■ WHAT YOU NEED TO DO
Copy exactly the line that contains "Screen dimensions: 524x524" plus all remaining lines of the data, and leave out every line before it.

☆ ☆ ☆ ☆

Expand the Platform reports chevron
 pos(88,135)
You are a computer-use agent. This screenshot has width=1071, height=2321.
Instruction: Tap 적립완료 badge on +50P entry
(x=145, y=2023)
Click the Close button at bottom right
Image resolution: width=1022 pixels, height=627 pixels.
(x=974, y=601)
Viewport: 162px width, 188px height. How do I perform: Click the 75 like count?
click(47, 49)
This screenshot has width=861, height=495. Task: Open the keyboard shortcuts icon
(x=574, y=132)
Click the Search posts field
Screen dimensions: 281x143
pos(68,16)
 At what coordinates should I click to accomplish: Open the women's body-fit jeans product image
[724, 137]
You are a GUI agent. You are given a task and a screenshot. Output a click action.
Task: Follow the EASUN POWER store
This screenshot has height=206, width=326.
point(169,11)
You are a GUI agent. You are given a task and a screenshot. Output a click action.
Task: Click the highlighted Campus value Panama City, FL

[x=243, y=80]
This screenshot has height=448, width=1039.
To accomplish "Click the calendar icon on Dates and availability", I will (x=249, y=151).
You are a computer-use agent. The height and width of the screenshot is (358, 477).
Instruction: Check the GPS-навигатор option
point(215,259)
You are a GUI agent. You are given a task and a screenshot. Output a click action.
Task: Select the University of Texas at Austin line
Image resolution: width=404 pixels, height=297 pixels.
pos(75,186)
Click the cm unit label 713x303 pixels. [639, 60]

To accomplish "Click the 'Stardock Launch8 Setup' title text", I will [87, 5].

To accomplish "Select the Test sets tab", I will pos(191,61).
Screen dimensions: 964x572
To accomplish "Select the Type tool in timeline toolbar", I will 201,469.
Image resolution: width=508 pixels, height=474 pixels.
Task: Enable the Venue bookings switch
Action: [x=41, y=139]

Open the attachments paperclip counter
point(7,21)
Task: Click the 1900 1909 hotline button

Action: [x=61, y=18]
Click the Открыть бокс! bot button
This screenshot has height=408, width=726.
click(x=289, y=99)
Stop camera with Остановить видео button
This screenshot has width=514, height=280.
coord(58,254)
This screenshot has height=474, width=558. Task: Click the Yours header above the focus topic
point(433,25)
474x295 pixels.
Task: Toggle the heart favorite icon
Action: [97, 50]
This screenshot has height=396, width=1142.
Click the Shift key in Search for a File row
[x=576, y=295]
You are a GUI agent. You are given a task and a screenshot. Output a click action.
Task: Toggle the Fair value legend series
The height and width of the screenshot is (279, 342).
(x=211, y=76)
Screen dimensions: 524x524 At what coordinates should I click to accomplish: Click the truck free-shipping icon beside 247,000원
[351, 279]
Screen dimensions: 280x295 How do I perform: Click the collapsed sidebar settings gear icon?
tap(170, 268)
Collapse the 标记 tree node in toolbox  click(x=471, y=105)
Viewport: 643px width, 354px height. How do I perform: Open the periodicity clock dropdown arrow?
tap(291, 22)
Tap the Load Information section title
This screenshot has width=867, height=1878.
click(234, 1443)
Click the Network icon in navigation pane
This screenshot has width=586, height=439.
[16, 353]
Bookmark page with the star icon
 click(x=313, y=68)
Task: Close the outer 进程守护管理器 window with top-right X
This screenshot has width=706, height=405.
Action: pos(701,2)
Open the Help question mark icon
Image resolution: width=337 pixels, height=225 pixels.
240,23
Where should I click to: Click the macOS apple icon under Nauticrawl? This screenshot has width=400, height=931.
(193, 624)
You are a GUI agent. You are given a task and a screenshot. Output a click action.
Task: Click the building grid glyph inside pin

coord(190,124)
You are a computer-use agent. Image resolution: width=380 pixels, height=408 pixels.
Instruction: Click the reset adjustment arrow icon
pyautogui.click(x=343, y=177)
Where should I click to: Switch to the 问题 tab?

☆ ☆ ☆ ☆

■ WRITTEN REPLY
Screen dimensions: 524x524 At what coordinates should I click to accomplish: Click the truck free-shipping icon beside 247,000원
[351, 279]
Screen dimensions: 280x295 How do I perform: Click the collapsed sidebar settings gear icon?
tap(170, 268)
Collapse the 标记 tree node in toolbox  click(x=471, y=105)
Viewport: 643px width, 354px height. How do I perform: Open the periodicity clock dropdown arrow?
tap(291, 22)
Tap the Load Information section title
This screenshot has width=867, height=1878.
click(234, 1443)
Click the Network icon in navigation pane
This screenshot has width=586, height=439.
[16, 353]
Bookmark page with the star icon
 click(x=313, y=68)
Task: Close the outer 进程守护管理器 window with top-right X
This screenshot has width=706, height=405.
Action: pos(701,2)
Open the Help question mark icon
Image resolution: width=337 pixels, height=225 pixels.
240,23
Where should I click to: Click the macOS apple icon under Nauticrawl? This screenshot has width=400, height=931.
(193, 624)
You are a GUI agent. You are given a task and a screenshot. Output a click action.
Task: Click the building grid glyph inside pin

coord(190,124)
You are a computer-use agent. Image resolution: width=380 pixels, height=408 pixels.
Instruction: Click the reset adjustment arrow icon
pyautogui.click(x=343, y=177)
Where should I click to: Switch to the 问题 tab?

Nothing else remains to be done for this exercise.